Recently, the Tax Incentive Policy Review Commission submitted draft proposals for reforming Israel‘s tax breaks contained in the Law for the Encouragement of Capital Investments, 1959.
What are the current tax breaks?
In brief, the main Israeli tax breaks in the law for ‘‘privileged enterprises‘‘ and ‘‘approved enterprises‘‘ in industry and tourism are: 1. Main ‘‘green channel‘‘ package: Zero company tax for retained profits. If and when profits are distributed as dividends, the company tax rate will range from 10 percent (if foreign ownership is 90% or more) to 25% (if foreign ownership is below 49%).
In addition, there will be a 15% dividend withholding tax. The company tax benefit period is seven to 10 years.
2. Fixed-asset grants for an approved enterprise: If fixed-asset grants are desired, there is a grant plus low-tax package for an approved enterprise. The grants range up to 32%, depending on location, and company tax rates range from 10% to 25% for seven to 15 years. If profits are distributed, a 15% dividend withholding tax also applies.
3. ‘‘Ireland package‘‘: So called because the corporate tax rate can be lower than in Ireland, home to many hi-tech plants. In Development Area A, it is possible to elect 11.5% company tax on retained and distributed profits for 10 years. Dividends are subject to a withholding tax of 4% in the case of foreign-resident shareholders and 15% in the case of Israeli-resident shareholders.
4. Large/strategic investor package: Large investments (NIS 600 million to NIS 900m.) in privileged enterprises by large groups in certain areas of Israel may qualify for zero company tax for both retained and distributed profits as well as exemption from dividend withholding tax. The benefit period is seven to 10 years. This package is for groups with annual revenues exceeding NIS 13 billion to NIS 20b.
5. Foreign-intensive investment company: Such companies enjoy an extra five years of company tax benefit under their selected package; i.e., up to 15 years instead of 10. This applies to an industrial company where the level of foreign ownership exceeds 74% and at least $20m. is invested in an industrial enterprise.
In the last five years of benefit, the company must derive at least 80% of revenues in foreign currency.
Objectives of the new proposals
The proposals are broad. The aims would be to enhance growth in the business sector, improve Israeli industrial competitiveness in world markets, generate jobs and develop the peripheral areas. Priority would be given to innovation in the development area.
Incentive packages now proposed
Under the proposals, the first two tax breaks above would be amended, resulting in two alternative incentive packages: (1) The tax-break package, and (2) The grant and loan package.
It appears that current tax breaks Nos. 3-5 above would be scrapped, so if any of them interest you, you had better move fast to claim them.
Tax-break package proposals
Under the tax-break package, it is proposed that a uniform rate of company tax would apply to all income of industrial export companies (over 25% of revenues from exports).

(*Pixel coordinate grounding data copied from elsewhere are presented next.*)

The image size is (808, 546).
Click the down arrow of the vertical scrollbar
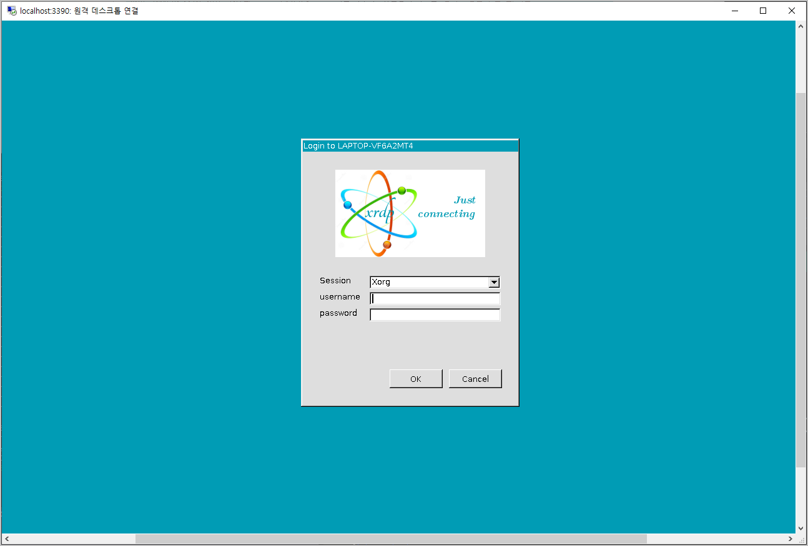pyautogui.click(x=801, y=528)
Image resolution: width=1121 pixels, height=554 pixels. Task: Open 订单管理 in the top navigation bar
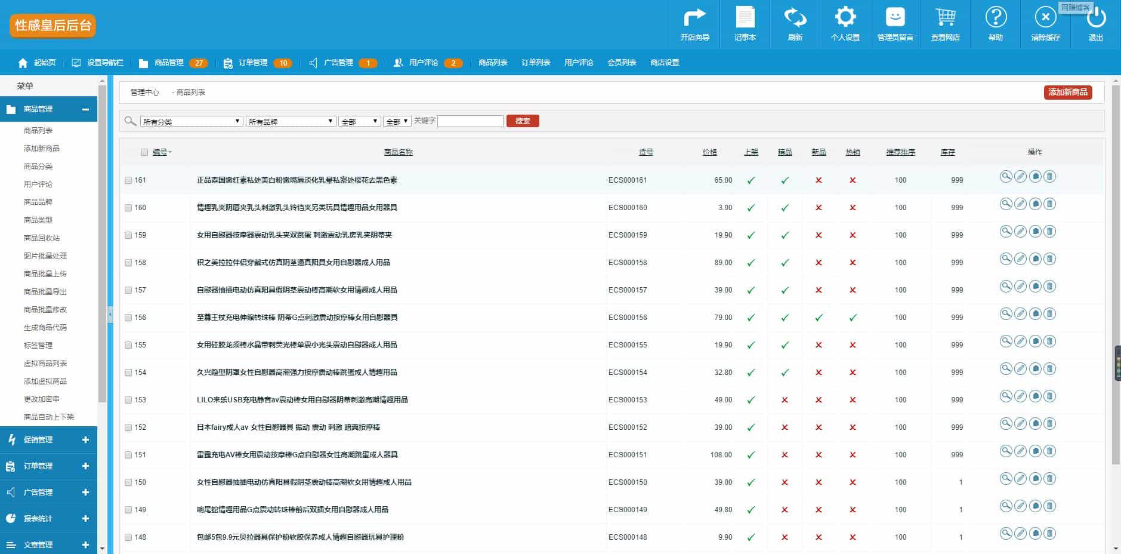tap(253, 63)
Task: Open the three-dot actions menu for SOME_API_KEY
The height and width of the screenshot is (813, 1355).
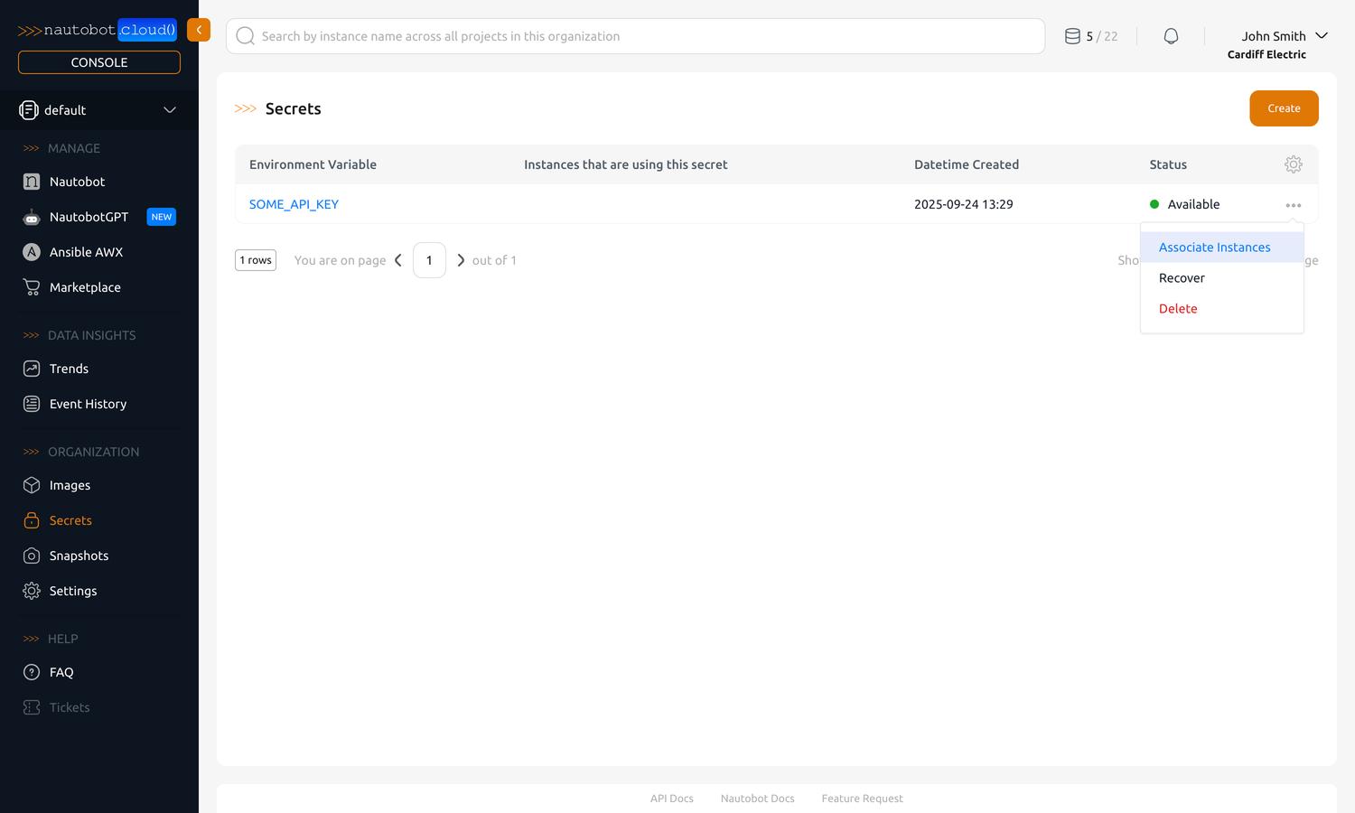Action: pyautogui.click(x=1293, y=204)
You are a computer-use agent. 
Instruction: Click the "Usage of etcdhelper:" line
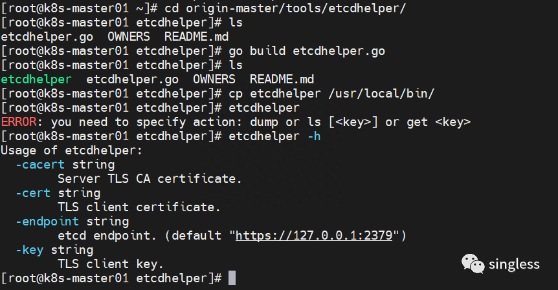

In 2011-2012, the proposed uniform rate of company tax would be 5%-10% in Development Area A and 5%-15% elsewhere in Israel from business activity in Israel. Starting in 2013, the proposed rates of company tax would decrease to 8% in Development Area A and 12% elsewhere in Israel.
In addition, certain ‘‘special industrial enterprises‘‘ may be granted a further reduced company tax rate of 5% in Development Area A and 8% elsewhere in Israel.
Under the proposals, it would no longer be necessary to invest in productive fixed assets. The tax commissioner would be given the power to allocate the income of enterprises that operate in both Israel and abroad.
Dividends would be subject to a 15% withholding tax, grant and loan package.
Under the grant and loan package, the government‘s Investment Center Board would be empowered to generate incentive packages that encourage innovation and efficiency with highly significant benefit to the economy and investment in manpower.
The packages may include professional training, loans to small and medium enterprises, etc. The board would determine grants in Development Area A, with at least 25% of revenues from abroad, of up to 24% (including an administrative grant of 4%).
It is proposed that these grants may be applied to the establishment or expansion of an enterprise or in manpower or any other way that meets the objectives of the law.
Who would NOT be eligible?
No tax breaks would be available to government companies or mining, oil and gas enterprises. Partnerships would only be eligible if they are owned by Israeli companies and the plant is an industrial exporter as discussed above.
The proposed new arrangement would apply to income generated starting in 2011 by competitive industrial companies. Existing entities may be allowed to transition to the new benefits.
Note that the new proposals have yet to be accepted by the government, and it remains to be seen what will be legislated by the Knesset.
As always, consult experienced tax advisers in each country at an early stage in specific cases.